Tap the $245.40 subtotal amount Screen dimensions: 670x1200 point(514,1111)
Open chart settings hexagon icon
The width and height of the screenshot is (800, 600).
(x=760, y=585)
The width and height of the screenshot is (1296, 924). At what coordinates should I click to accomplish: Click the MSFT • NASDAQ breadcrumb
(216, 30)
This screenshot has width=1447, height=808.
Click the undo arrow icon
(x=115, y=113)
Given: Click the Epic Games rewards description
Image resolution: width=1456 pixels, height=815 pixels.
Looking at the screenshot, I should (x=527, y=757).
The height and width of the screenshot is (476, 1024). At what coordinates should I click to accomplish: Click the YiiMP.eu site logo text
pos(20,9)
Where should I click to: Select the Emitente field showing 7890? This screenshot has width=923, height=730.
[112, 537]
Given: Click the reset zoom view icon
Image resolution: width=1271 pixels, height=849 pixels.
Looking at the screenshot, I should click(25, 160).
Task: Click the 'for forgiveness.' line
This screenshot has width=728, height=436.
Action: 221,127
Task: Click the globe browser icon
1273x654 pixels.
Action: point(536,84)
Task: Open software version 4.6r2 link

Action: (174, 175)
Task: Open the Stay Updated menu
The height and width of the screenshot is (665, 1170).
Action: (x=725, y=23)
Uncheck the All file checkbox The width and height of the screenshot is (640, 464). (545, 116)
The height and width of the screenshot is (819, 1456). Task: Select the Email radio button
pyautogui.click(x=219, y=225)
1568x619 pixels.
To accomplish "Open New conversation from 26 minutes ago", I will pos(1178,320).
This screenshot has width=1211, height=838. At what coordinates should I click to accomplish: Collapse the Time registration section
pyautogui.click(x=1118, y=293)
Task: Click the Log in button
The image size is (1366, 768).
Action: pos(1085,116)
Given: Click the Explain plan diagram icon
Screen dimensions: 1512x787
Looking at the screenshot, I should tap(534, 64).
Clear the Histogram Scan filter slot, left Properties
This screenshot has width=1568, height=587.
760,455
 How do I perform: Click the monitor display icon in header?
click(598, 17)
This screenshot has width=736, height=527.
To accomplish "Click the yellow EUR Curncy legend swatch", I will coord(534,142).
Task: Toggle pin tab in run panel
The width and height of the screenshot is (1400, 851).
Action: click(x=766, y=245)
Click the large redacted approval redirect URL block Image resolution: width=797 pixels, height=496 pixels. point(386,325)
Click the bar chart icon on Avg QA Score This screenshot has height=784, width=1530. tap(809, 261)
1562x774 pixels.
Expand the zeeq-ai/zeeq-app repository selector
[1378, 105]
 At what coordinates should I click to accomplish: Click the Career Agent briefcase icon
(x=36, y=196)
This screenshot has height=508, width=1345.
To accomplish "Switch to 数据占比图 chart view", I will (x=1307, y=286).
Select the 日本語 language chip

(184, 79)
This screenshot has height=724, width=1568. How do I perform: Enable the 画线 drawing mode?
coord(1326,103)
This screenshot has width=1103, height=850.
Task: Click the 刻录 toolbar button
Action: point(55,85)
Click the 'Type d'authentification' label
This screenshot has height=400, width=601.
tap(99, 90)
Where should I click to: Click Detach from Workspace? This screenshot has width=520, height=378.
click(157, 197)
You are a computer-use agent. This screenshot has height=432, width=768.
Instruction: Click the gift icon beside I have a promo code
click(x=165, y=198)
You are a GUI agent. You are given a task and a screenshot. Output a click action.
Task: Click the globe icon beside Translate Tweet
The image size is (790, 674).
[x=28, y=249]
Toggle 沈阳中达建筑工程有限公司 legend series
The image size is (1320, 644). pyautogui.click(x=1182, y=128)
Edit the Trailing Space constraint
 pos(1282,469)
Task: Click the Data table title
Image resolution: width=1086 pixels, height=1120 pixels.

Problem requirements: Could you lay out all of the data above as a Markdown table with two columns, Row and Line, giving each non-blank line its own numbered row and dropping the blank lines?

The completed task:
| Row | Line |
|---|---|
| 1 | Tap the $245.40 subtotal amount Screen dimensions: 670x1200 point(514,1111) |
| 2 | Open chart settings hexagon icon |
| 3 | The width and height of the screenshot is (800, 600). |
| 4 | (x=760, y=585) |
| 5 | The width and height of the screenshot is (1296, 924). At what coordinates should I click to accomplish: Click the MSFT • NASDAQ breadcrumb |
| 6 | (216, 30) |
| 7 | This screenshot has width=1447, height=808. |
| 8 | Click the undo arrow icon |
| 9 | (x=115, y=113) |
| 10 | Given: Click the Epic Games rewards description |
| 11 | Image resolution: width=1456 pixels, height=815 pixels. |
| 12 | Looking at the screenshot, I should (x=527, y=757). |
| 13 | The height and width of the screenshot is (476, 1024). At what coordinates should I click to accomplish: Click the YiiMP.eu site logo text |
| 14 | pos(20,9) |
| 15 | Where should I click to: Select the Emitente field showing 7890? This screenshot has width=923, height=730. |
| 16 | [112, 537] |
| 17 | Given: Click the reset zoom view icon |
| 18 | Image resolution: width=1271 pixels, height=849 pixels. |
| 19 | Looking at the screenshot, I should click(25, 160). |
| 20 | Task: Click the 'for forgiveness.' line |
| 21 | This screenshot has width=728, height=436. |
| 22 | Action: 221,127 |
| 23 | Task: Click the globe browser icon |
| 24 | 1273x654 pixels. |
| 25 | Action: point(536,84) |
| 26 | Task: Open software version 4.6r2 link |
| 27 | Action: (174, 175) |
| 28 | Task: Open the Stay Updated menu |
| 29 | The height and width of the screenshot is (665, 1170). |
| 30 | Action: (x=725, y=23) |
| 31 | Uncheck the All file checkbox The width and height of the screenshot is (640, 464). (545, 116) |
| 32 | The height and width of the screenshot is (819, 1456). Task: Select the Email radio button |
| 33 | pyautogui.click(x=219, y=225) |
| 34 | 1568x619 pixels. |
| 35 | To accomplish "Open New conversation from 26 minutes ago", I will pos(1178,320). |
| 36 | This screenshot has width=1211, height=838. At what coordinates should I click to accomplish: Collapse the Time registration section |
| 37 | pyautogui.click(x=1118, y=293) |
| 38 | Task: Click the Log in button |
| 39 | The image size is (1366, 768). |
| 40 | Action: pos(1085,116) |
| 41 | Given: Click the Explain plan diagram icon |
| 42 | Screen dimensions: 1512x787 |
| 43 | Looking at the screenshot, I should tap(534, 64). |
| 44 | Clear the Histogram Scan filter slot, left Properties |
| 45 | This screenshot has width=1568, height=587. |
| 46 | 760,455 |
| 47 |  How do I perform: Click the monitor display icon in header? |
| 48 | click(598, 17) |
| 49 | This screenshot has width=736, height=527. |
| 50 | To accomplish "Click the yellow EUR Curncy legend swatch", I will coord(534,142). |
| 51 | Task: Toggle pin tab in run panel |
| 52 | The width and height of the screenshot is (1400, 851). |
| 53 | Action: click(x=766, y=245) |
| 54 | Click the large redacted approval redirect URL block Image resolution: width=797 pixels, height=496 pixels. point(386,325) |
| 55 | Click the bar chart icon on Avg QA Score This screenshot has height=784, width=1530. tap(809, 261) |
| 56 | 1562x774 pixels. |
| 57 | Expand the zeeq-ai/zeeq-app repository selector |
| 58 | [1378, 105] |
| 59 |  At what coordinates should I click to accomplish: Click the Career Agent briefcase icon |
| 60 | (x=36, y=196) |
| 61 | This screenshot has height=508, width=1345. |
| 62 | To accomplish "Switch to 数据占比图 chart view", I will (x=1307, y=286). |
| 63 | Select the 日本語 language chip |
| 64 | (184, 79) |
| 65 | This screenshot has height=724, width=1568. How do I perform: Enable the 画线 drawing mode? |
| 66 | coord(1326,103) |
| 67 | This screenshot has width=1103, height=850. |
| 68 | Task: Click the 刻录 toolbar button |
| 69 | Action: point(55,85) |
| 70 | Click the 'Type d'authentification' label |
| 71 | This screenshot has height=400, width=601. |
| 72 | tap(99, 90) |
| 73 | Where should I click to: Click Detach from Workspace? This screenshot has width=520, height=378. |
| 74 | click(157, 197) |
| 75 | You are a computer-use agent. This screenshot has height=432, width=768. |
| 76 | Instruction: Click the gift icon beside I have a promo code |
| 77 | click(x=165, y=198) |
| 78 | You are a GUI agent. You are given a task and a screenshot. Output a click action. |
| 79 | Task: Click the globe icon beside Translate Tweet |
| 80 | The image size is (790, 674). |
| 81 | [x=28, y=249] |
| 82 | Toggle 沈阳中达建筑工程有限公司 legend series |
| 83 | The image size is (1320, 644). pyautogui.click(x=1182, y=128) |
| 84 | Edit the Trailing Space constraint |
| 85 |  pos(1282,469) |
| 86 | Task: Click the Data table title |
| 87 | Image resolution: width=1086 pixels, height=1120 pixels. |